The vast majority of quantitative analysis I do these days is either in Matlab or via the spreadsheets of Google Drive. Less commonly I’ll use Python if I need to distribute heavy web scraping among web servers or C++ if I want to use OpenCL for something very specific.
Recently I’ve been experiment with the spreadsheets on Google Drive (formerly Google Docs) and finding a lot of success. The Google Doc’s spreadhseet is a cloud based Excel analogue. There are several major advantages
- It is far easier for a non-programmer to use than scripting languages like Matlab or Python.
- A simple google finance protocol is integrated.

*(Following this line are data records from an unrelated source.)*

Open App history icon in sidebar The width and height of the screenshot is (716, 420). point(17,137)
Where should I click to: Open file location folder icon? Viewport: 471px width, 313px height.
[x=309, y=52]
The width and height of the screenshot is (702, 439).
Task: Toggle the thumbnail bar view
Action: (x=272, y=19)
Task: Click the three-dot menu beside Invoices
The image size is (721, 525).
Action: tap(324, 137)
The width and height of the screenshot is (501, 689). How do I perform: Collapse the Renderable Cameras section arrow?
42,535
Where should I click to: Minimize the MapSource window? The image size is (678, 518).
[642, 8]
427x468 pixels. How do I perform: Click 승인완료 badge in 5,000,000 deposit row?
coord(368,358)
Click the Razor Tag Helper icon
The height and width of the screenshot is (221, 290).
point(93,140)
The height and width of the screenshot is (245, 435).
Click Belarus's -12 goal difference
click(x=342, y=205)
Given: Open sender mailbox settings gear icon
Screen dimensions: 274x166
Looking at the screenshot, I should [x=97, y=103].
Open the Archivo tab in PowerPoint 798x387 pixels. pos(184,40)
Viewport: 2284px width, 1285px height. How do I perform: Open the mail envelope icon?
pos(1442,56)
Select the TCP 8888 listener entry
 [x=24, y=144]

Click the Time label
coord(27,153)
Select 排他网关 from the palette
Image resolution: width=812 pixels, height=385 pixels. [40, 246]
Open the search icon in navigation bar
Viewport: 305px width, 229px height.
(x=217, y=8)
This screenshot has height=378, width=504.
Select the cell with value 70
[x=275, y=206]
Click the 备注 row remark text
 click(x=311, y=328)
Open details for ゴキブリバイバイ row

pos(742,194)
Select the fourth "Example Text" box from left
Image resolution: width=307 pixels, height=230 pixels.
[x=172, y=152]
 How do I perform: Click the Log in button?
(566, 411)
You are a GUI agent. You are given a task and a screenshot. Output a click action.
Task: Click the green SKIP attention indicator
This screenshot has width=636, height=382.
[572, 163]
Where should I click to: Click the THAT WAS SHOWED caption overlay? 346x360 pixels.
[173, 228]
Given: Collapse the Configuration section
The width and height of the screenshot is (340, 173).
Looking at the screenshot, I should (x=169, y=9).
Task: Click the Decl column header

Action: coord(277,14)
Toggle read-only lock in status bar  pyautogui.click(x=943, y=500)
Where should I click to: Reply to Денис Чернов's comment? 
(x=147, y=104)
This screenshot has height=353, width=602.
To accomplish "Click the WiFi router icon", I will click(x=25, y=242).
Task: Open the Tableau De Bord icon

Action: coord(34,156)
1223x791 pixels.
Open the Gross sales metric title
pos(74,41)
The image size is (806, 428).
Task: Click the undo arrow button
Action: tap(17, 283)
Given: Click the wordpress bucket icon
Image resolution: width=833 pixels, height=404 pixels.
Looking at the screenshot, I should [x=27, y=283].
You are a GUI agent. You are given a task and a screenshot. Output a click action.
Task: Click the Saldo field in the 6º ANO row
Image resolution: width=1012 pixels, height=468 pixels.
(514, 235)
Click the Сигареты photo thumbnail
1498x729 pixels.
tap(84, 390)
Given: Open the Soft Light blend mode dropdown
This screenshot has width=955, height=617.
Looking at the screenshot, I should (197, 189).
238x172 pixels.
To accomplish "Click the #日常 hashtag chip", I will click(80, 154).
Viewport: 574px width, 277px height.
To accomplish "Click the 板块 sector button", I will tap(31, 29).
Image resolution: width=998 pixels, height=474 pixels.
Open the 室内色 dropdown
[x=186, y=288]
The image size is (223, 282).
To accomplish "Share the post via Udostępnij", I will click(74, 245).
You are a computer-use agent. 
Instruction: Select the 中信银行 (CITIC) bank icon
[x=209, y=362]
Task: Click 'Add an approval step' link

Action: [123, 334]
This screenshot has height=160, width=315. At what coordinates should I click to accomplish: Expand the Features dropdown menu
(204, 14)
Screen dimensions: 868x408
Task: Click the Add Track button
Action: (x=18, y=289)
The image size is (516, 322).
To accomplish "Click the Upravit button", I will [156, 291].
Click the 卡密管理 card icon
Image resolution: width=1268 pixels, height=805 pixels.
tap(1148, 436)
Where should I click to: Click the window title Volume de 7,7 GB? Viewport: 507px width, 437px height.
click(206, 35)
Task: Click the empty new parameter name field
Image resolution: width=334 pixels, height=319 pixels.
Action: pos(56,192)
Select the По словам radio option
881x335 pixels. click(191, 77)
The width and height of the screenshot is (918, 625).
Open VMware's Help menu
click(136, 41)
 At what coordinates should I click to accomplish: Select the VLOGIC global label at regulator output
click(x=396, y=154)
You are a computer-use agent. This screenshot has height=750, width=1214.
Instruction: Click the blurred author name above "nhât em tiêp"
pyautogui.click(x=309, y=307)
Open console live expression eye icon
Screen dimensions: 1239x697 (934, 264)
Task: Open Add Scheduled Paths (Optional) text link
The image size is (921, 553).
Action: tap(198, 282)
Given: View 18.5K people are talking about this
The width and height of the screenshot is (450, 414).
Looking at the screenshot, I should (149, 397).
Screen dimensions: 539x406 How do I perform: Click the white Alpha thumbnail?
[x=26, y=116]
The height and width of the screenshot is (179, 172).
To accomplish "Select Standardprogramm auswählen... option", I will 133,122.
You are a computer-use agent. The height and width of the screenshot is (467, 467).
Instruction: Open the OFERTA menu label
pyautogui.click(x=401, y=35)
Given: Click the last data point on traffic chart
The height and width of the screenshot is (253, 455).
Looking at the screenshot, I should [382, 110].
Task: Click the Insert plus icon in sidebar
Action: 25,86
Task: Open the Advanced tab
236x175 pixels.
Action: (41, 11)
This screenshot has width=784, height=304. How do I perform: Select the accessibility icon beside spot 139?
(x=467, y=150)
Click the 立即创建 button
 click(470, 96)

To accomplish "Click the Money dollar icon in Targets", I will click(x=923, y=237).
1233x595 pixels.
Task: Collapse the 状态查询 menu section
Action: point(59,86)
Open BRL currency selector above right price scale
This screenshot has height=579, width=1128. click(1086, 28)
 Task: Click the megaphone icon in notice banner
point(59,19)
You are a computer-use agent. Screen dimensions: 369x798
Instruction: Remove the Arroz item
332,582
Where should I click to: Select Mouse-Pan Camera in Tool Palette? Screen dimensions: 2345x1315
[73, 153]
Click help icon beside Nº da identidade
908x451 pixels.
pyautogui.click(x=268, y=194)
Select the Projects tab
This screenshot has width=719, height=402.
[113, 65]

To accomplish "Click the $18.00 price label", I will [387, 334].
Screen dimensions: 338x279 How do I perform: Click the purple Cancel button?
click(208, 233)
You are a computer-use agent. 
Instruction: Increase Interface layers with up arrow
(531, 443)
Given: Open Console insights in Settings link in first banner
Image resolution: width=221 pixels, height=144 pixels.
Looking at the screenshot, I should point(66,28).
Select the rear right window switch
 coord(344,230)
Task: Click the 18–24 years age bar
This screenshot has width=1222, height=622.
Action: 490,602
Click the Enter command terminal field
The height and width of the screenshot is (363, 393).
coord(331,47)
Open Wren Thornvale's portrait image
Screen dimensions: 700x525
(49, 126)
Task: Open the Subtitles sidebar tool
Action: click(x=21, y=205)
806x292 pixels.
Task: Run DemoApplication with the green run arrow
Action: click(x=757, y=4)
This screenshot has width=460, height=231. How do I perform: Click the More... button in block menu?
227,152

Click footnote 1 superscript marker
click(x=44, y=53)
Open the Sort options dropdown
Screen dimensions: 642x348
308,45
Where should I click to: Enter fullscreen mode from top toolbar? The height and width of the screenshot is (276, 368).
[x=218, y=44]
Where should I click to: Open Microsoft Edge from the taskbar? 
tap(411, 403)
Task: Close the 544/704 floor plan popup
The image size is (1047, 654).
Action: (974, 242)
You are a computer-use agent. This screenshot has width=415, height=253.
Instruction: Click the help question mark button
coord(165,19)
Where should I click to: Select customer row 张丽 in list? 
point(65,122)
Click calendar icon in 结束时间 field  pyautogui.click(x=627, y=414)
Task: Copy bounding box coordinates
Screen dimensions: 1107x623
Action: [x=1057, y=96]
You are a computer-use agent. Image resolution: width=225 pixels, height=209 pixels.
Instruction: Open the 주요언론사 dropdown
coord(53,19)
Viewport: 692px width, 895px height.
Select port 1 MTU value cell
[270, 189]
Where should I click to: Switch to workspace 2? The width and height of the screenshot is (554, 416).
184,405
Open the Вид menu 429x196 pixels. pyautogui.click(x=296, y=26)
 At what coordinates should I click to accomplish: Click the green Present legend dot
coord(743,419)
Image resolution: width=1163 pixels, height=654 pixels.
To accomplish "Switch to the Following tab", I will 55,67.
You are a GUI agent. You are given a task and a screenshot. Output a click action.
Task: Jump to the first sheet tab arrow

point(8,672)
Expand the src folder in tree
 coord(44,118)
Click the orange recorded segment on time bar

- Other web resources can be loaded and parsed through google’s servers, which mitigates connection flooding complaints and presumably creates caching opportunities which reduces overhead on the resource.
- It has all of the advantages of being cloud based: auto-saving, backup, easy collaboration, and remote access.
The major downsides are
- The number of calls to google finance or remote resources are limited.
- As spreadsheets go, it is moderately watered down compared to Excel.
“Well that sounds nice, but what can I actually do with it?” - possibilities include, but are not limited to :
- Automatically track the price of stocks and highlight those which reach a “buy” value you set.
- Load any value from recent financial statements, allowing you to create customized valuation metrics.
- Access historical price information about stock price.
- Create charts tracking the performance of a portfolio of stocks over time.
- Automatically load and update stock ratings from third parties (morningstar, motley fools’ CAPS)for a set of tickers.
During a series of forthcoming articles, I will explain how to achieve these effects in your own spreadsheets.